Ishoʿyahb was a native of the village of Gdala in the district of Beth ʿArbaye between Nisibis and Mosul.
Ishoʿyahb studied at the School of Nisibis when it was under the presidency of the controversial theologian Hnana, who searched for common theological ground between the Nestorianism of the Church of the East and the Chalcedonian doctrines held in the Roman empire. He was one of the 300 students who left the college when Hnana was expelled. After a long vacancy in the patriarchate, he was elected patriarch of the Church of the East in 628.
In 630 Ishoʿyahb led a delegation of Persian clerics to Aleppo to discuss with the Roman emperor Heraclius the possibility of a reconciliation between the Roman and Persian Churches. Although little is known of the content of Ishoʿyahb’s discussions with Heraclius, he evidently persuaded the emperor that, despite its traditional reverence for the teachings of Theodore of Mopsuestia, the doctrinal position of the Church of the East was orthodox. He was asked for his views on monotheletism, the doctrine of the single will recently espoused by the patriarchate of Constantinople, and responded with a confession of faith which was accepted by the Roman bishops.
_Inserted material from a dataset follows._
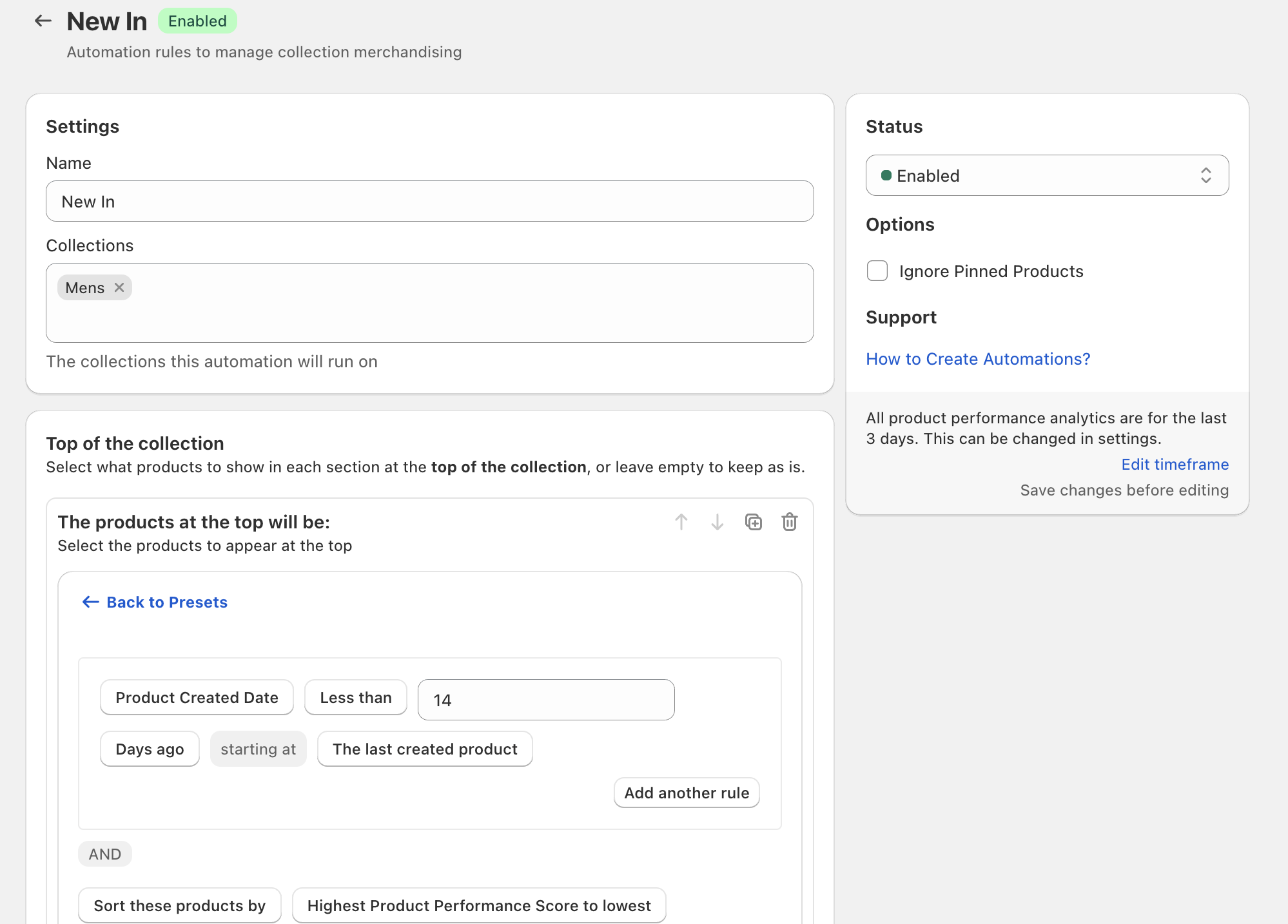Open the Days ago unit selector
Image resolution: width=1288 pixels, height=924 pixels.
[150, 749]
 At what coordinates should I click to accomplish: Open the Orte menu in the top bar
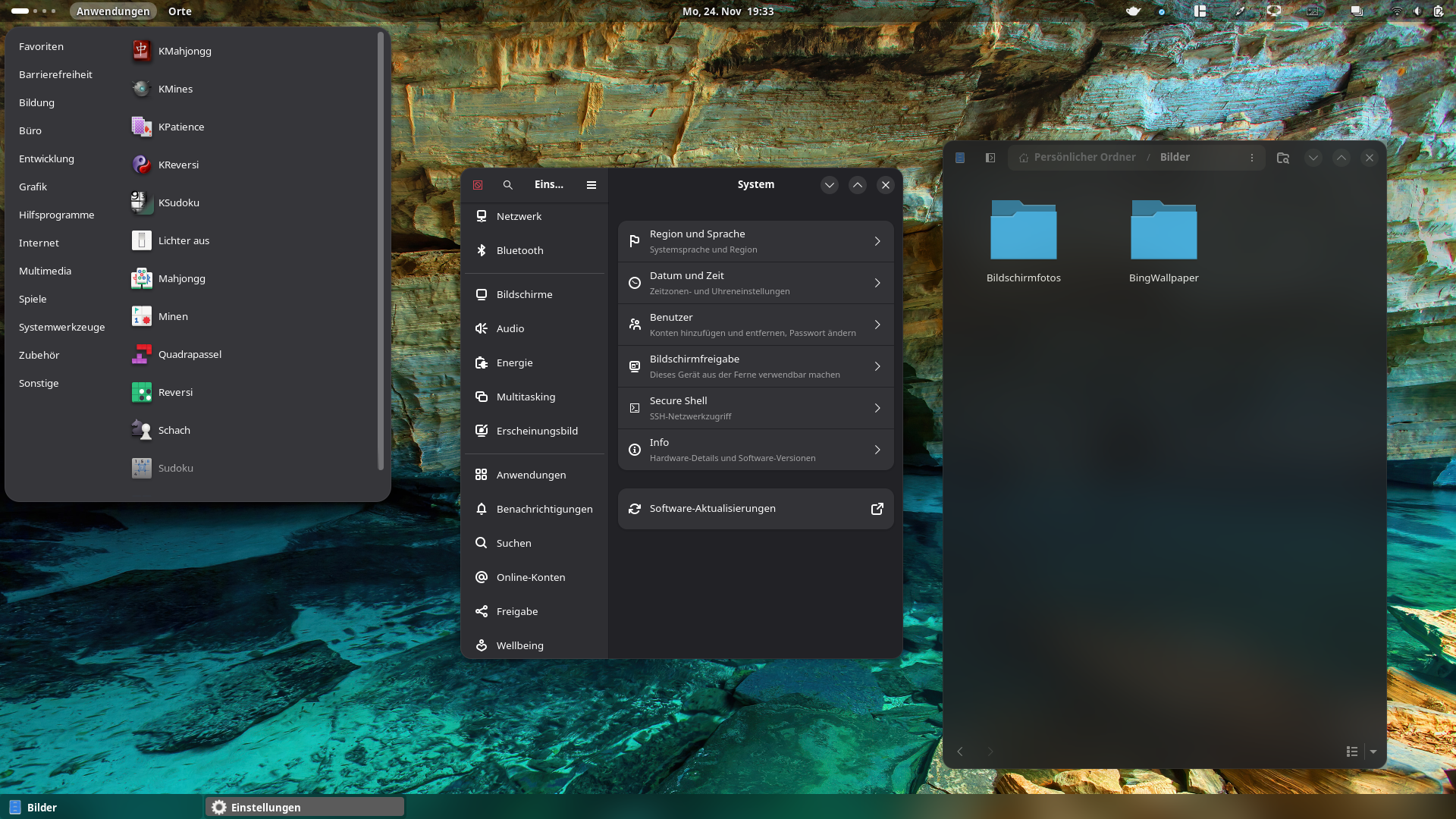(x=180, y=11)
Two masses were then celebrated, one conducted by Ishoʿyahb according to the rite used by the Church of the East, in which both Heraclius and his bishops received the eucharist from his hands, and one according to the Chalcedonian rite. In his mass Ishoʿyahb omitted the customary references to the 'three doctors' Diodorus, Theodore and Nestorius, hoping that the Romans would avoid any mention of Cyril of Alexandria in theirs; but his conciliatory gesture was not reciprocated by the Romans. On his return to Persia Ishoʿyahb was accused by the bishop Bar Sawma of Susa of making damaging concessions to the Romans.